# RS3



## Dash (Oct 5, 2008)

http://www.autoexpress.co.uk/news/autoe ... ms_in.html

TT RS in new clothes.


----------



## Fictorious (Sep 15, 2009)

£40k for a hatchback, ouuuuch, bet it will go like stink though.


----------



## jammyd (Oct 11, 2008)

Fastest production hatchback? ignore the Focus RS500 which was a limited run!


----------



## Guest (Nov 22, 2010)

Looks vile.


----------



## Dash (Oct 5, 2008)

Looks like an Audi...


----------



## Guest (Nov 23, 2010)

Dash said:


> Looks like a modern soul-less Audi...


fixed


----------



## clived (May 6, 2002)

jammyd said:


> Fastest production hatchback? ignore the Focus RS500 which was a limited run!


Why do you have to ignore the RS500? Really depends how you're going to define "fastest". According to the article the RS3 will be 0.8 seconds quicker to 60 than the RS500 - that's "quicker"


----------



## BLinky (Jul 3, 2009)

only took 7 years  luckily that means there will soon be a A3 mk3, yay for mummies and me!

 Sorry for hijacking but remember 2006? some of us do:
http://www.autoexpress.co.uk/news/autoe ... go_go.html

because autoexpress isn't completely full of crap 99% of the time.


----------



## TT Co-pilot (Nov 23, 2010)

Shame it is missing the trade mark HUGE oval tail pipes inset into the rear bumper on either side that seem to adorn all of the other RS models of late. 

Those twin low hangers seem to lack the drama somehow...


----------



## BLinky (Jul 3, 2009)

yeah it doesn't look right does it? the only drama in an A3 is OMG UNDERSTEER WTF WTF OMG.


----------



## Dash (Oct 5, 2008)

Same as TT then...


----------



## BLinky (Jul 3, 2009)

Dash said:


> Same as TT then...


no no no, worst, with the wrong rubber it's like steering on Ky jelly.


----------



## Kell (May 28, 2002)

Can't see how a performance version of the A3 would be any better or worse than the equivalent TT tbh.

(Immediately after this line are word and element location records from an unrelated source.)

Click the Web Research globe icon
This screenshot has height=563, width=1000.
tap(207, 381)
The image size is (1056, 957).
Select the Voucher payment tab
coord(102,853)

And if anything, the original S3 was held in highre regard than the MKI TT.


----------



## roddy (Dec 25, 2008)

would be nice in 2/3 door


----------



## BLinky (Jul 3, 2009)

roddy said:


> would be nice in 2/3 door


I agree, the A3s gain a much sexier ass in the 3 door version, the 5 door, though still ok looking, looks like a chineseified A4.


----------



## SAJ77 (Nov 16, 2008)

Simply...Why would you buy that for 40k? :?


----------



## BLinky (Jul 3, 2009)

when you put it that way, it really is hard to justify the purchase of a RS3, the TT-RS is a far better drive, RS5 is a more practical car.


----------



## TT Co-pilot (Nov 23, 2010)

BLinky said:


> looks like a chineseified A4.


Actually, I see where you're coming from with that one....

It does seem odd that they wouldn't launch it in the sportier (and IMO sexier) 3 door.


----------



## clived (May 6, 2002)

BLinky said:


> it really is hard to justify the purchase of a RS3, the TT-RS is a far better drive


When did you manage to drive a RS3 to establish that?


----------



## garyc (May 7, 2002)

£40K is £5K cheaper than a TT RS. Just as S3 is £5K cheaper than TTS. Just as an A3 Tsi is £5K cheaper thana TT tsi.

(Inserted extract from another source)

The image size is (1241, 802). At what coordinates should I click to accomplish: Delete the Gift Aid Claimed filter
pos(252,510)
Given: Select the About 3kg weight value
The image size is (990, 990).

It's the same pricing pattern.

As for the exhausts - the twin ovals to one side of rear is entirely consistent with the original RS2 and RS4 models.

But, that engine came from a Golf (OK Canadian Jetta - and that, in turn is half a V10) and belongs in a Golf. Stick it in the R making an R25, price it at £35K and relegate the currnet Golf T to sub £30K.....not gonna happen with current golf waiting lists, such is demand.


----------



## Kell (May 28, 2002)

TT Co-pilot said:


> BLinky said:
> 
> 
> > looks like a chineseified A4.
> ...


Not when you consider the first two RS models were Estate (Avant) only.


----------



## BLinky (Jul 3, 2009)

clived said:


> BLinky said:
> 
> 
> > it really is hard to justify the purchase of a RS3, the TT-RS is a far better drive
> ...


cos the A3 understeers like a bastard vs a TT. on cheap rubber it really feels like trying to turn on wax. Yes the TT has a bit of understeer too but it's a 100 times better than an A3.


----------



## Wolfsburger (Oct 21, 2002)

BLinky said:


> Yes the TT has a bit of understeer too but it's a 100 times better than an A3.

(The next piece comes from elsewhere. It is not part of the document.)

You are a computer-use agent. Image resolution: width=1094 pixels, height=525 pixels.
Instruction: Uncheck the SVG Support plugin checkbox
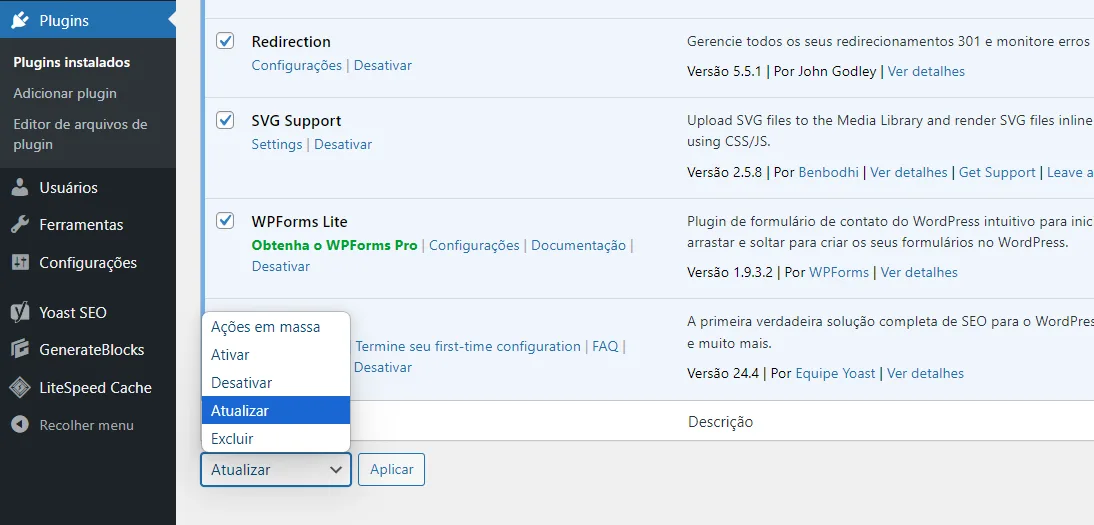(x=226, y=121)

A hundred times better? How did you quantify that figure?

Let`s face it. You`re talking rubbish.

For the majority of customers, the TT-RS and RS3 will perform pretty much the same.


----------



## MP (Feb 22, 2008)

TBH I'd get a RS3 over a TTRS. But I'd prefer the 3 door not the sportback! I think it will cost more than £40k though?


----------



## BLinky (Jul 3, 2009)

Wolfsburger said:


> BLinky said:
> 
> 
> > Yes the TT has a bit of understeer too but it's a 100 times better than an A3.
> ...


I'd say turning is a 100x better than not turning, how about you?

I agree tho. a TT-RS and a RS3 would be preform the same going at a steady 30mph, so would a Honda Accord, A F430, a jag, any jag, a cow, a horse, your parents, a push bike, my phone, this battery, jesus or this cake.


----------



## Wolfsburger (Oct 21, 2002)

BLinky said:


> I'd say turning is a 100x better than not turning, how about you?


Hmm, then it must boil down to a couple of things I guess.

1, The A3 you drove was defective.
2, You`re bending the truth in an attempt to be controversial.

I followed an A3 this afternoon on the A36 south of Salisbury, he appeared to be making decent progress despite the series of corners present. Strange.


----------



## BLinky (Jul 3, 2009)

drive one, give it some try steering on the limit see what happens. It has on demand understeer.


----------